I thought all was settled when Archie raised the telling point. He wanted to know why I considered Herodotus one of the greatest men in human history. Wasn’t a great mathematician superior to a mere historian? A mathematician was a Master of Science and a prince of the arts. A historian, in contrast, was a teller of stories, a base chronicler.
He was appeased when I explained that Herodotus was not just ‘some historian’. He was the ‘Father of History’. True, the Bible and the Iliad related events. They even included some pedigrees. Herodotus, though, was the first person to examine the causes and effects of sociological and political developments. To discern the causes of the war between Persia and Greece, he investigated relevant histories and events and explained the connections between them. He was not a mere narrator. For this reason, Herodotus occupied a special place in human history. All later historians – even men of genius like Thucydides and Polibius – played a secondary role. They advanced the new science but did not form disciplines.
“But didn’t Herodotus tell us fairy tales about ‘gold digging, giant ants’ and remarkable marmots?”

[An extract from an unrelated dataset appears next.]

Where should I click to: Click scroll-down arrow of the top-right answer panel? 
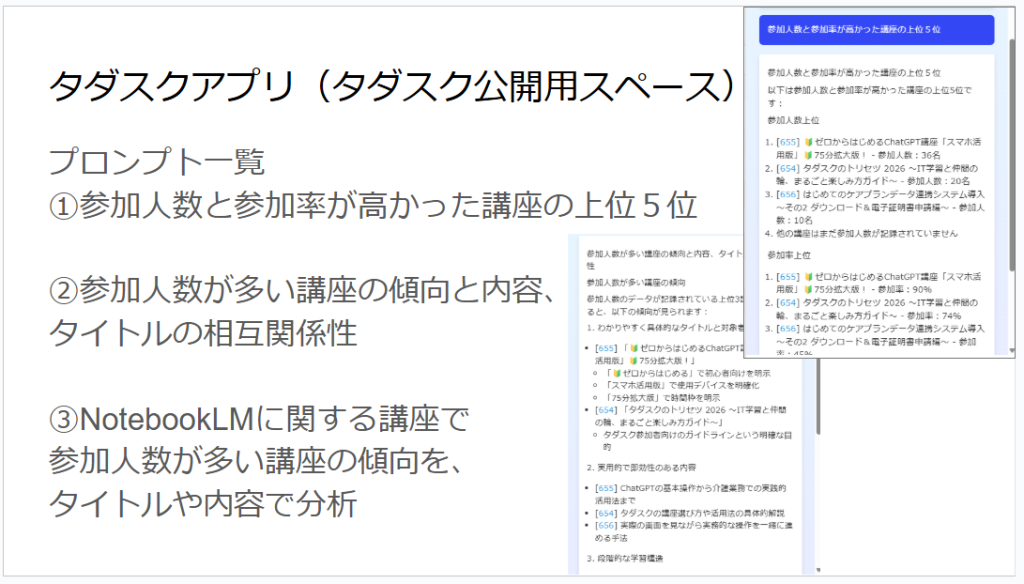[1012, 351]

“So he did. And he told us some strange tales about a Persian monarch. According to Herodotus, Xerxes lashed the Hellespont with iron chains because a storm damaged the crossing fleet – a stupid act to attribute to a fine military leader who coordinated the advance of his forces by sea and on land. Worse than this – Herodotus told us strange tales about countries he may have never visited.”

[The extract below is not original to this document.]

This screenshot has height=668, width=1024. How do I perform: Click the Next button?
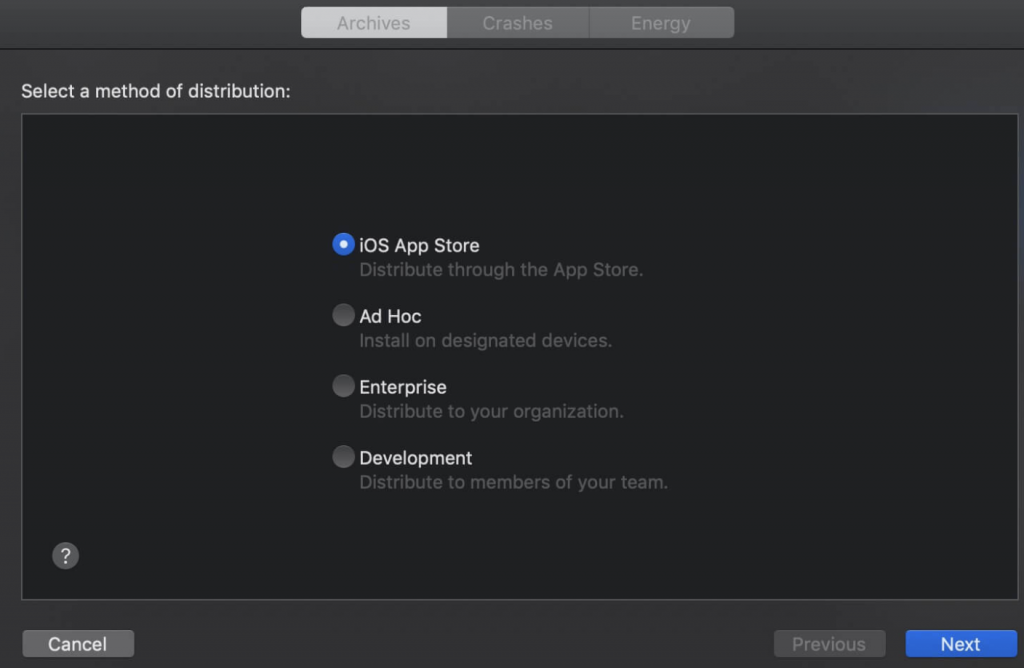pyautogui.click(x=960, y=644)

“He is the ‘Father of all Lies’,” pointed out Archie. “And you, Peter’le, have elevated him to a pedestal. He lacks the integrity and objectivity of a pure scientist.”
“But I never claimed to be a scientist,” protested Herodotus. “I am a logios – a teller of remote events. I must embellish my narrations with anecdotes and stories bound to appeal to my audience. If I don’t, they may walk out on me; and I won’t earn a living. And, you know, I always distinguished between what I was told and what I thought had actually taken place. I may have been fooled: but I am not a knave!”
“That’s why history respected him, Archie. Herodotus may have erred on many occasions but he gives you a sound and, yes, analytical reconstruction of political conflicts and of wars. I do admire his work. True, Thucydides is great. But isn’t he sometimes vague and boring?”
“Thanks for your support, Mr Nose-Puncher. But please tell me about later loggie.
Whose lead did they follow?”
“They pretended to follow Thucydides’ objectivity but usually were much more biased than you. When I read your Histories, I wasn’t certain who was your hero. When I read Lord Macaulay’s History of England, I realised he worshipped William of Orange. I was aghast when I found out from other records that, far from standing by the helm of his lead ship, William was sucking a lemon in his cabin, green with seasickness. And the Japanese official records conveniently forget all about the massacre of the population of Nanjing. ‘Objectivity’ is easy to preach but hard to attain.”
“So it is,” conceded Archie. “So, all in all, you have chosen well.”
“Except that my nose is painful,” grumbled Herodotus.